Incidentally, Texas is one of several American states that adhere to what is known as a “Romeo and Juliet law,” which allows young adults to copulate freely with one another, as long as one of the partners isn’t over 17-years-old, and is no more than three years older or younger than their consenting partner (for example, a 17-year-old may have sex with a 14-year-old, no matter the gender).
However, that particular legality is not attributed to anyone beneath the age of 14 — anyone 10 years or over in the state can be considered culpable of committing a crime — including the Texas boy’s 12-year-old girlfriend, which led to the older teen being arrested and charged earlier this week with aggravated sexual assault.

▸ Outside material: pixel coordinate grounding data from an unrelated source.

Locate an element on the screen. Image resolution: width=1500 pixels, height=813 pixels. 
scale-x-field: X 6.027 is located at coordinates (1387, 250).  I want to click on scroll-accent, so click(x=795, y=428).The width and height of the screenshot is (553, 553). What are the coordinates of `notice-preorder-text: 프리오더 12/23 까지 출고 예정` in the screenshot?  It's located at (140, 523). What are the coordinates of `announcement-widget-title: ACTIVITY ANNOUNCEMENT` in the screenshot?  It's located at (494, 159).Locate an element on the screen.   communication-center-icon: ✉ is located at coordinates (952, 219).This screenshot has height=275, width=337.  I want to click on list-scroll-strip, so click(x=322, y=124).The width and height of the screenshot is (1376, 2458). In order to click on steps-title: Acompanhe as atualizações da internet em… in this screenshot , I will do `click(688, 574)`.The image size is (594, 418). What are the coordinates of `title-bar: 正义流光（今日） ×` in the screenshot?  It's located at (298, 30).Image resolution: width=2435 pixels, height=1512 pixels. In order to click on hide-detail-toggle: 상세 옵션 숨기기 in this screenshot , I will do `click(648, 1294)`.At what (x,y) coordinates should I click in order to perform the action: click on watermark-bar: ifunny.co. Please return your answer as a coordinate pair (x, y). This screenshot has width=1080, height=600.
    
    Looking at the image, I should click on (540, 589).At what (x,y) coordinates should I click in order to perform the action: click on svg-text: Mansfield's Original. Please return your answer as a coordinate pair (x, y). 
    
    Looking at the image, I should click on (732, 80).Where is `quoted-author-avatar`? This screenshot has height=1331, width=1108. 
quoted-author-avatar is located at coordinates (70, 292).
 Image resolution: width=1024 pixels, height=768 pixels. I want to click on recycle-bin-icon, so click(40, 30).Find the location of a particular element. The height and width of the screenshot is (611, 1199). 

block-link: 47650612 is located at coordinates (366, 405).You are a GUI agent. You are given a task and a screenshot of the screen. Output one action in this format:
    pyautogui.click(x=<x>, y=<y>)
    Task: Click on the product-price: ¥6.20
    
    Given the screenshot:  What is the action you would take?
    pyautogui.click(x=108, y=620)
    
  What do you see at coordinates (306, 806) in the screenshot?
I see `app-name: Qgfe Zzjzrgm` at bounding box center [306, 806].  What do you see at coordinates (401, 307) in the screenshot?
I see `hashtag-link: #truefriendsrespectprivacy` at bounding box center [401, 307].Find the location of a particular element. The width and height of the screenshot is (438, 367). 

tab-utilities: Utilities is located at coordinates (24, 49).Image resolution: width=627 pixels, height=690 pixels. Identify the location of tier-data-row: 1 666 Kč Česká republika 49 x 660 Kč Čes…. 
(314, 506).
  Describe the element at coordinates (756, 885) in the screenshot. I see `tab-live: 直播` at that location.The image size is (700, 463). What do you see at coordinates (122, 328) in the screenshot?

"They want to make him a sex offender, put him on the registry with pedophiles and child molesters" https://t.co/X7nCJ79Nlm
— New York Post (@nypost) May 18, 2017
If found guilty, the boy could be ordered to participate in treatment for adult sex offenders and have his name added to the Texas Public Sex Offender Registry for the rest of his natural life.
“Because he’s 14, they want to make him a sex offender [and] put him on the registry with pedophiles and child molesters,” the boy’s mom added.
“[Those are] really sick and dangerous people.”
On the contrary, attorney Joseph Gutheinz, the boy’s lawyer, explained to the Post that his client was the same age as his slightly younger girlfriend, he wouldn’t be considered a “sexual offender” by the law.
“It defeats the whole purpose of the ‘Romeo and Juliet’ defense where you have two people relatively close in age and maturity,” said Gutheinz.
“You would think the law would be more sympathetic as you go younger, because both parties are [emotionally] immature.”
Be that as it may, Harris County Public Defender’s Office attorney Jackie Gravois revealed that she sees many cases like the teen boy’s come across her desk regularly, even though they are more than occassionally dropped by the state just as quickly.
“I had that exact fact pattern that I fought for a year [and courts] end up dismissing it because, ultimately, everyone agreed it was a consensual act,” she offered.
“Usually, if the prosecutors can prove that it was consensual and it was not forced in any way, they typically don’t file these cases or they end up dismissing them. [However], that’s going to be up to the discretion of the prosecutor.”
In the boy’s defense, both his and the opposing legal team concur that the accused did not force the girl in way, shape or form to have sex with him, nor were there any acts of violence committed, physical or otherwise, to make the girl bend to his will.
Additionally and consequently, as the boy and girl are both middle school students and therefore, in the same age range as one another, state attorneys might be hard pressed to actually receive a guilty verdict at the boy’s sexual offense trial.
“[Judges] usually delay [sentencing] and send them to sex offender treatment [before making] a decision,” Gravois went on to add.
Nonetheless, the boy’s mother remarked that her family has been “going through hell” since his arrest.
“He was 14 [for] two months [and now], they want to ruin his life,” she told the Chronicle.
“What kind of life is he going to have if he’s [registered as] a sex offender?”
The next date in the boy’s sex offender trial was not publicly noted by the Chronicle or the Post.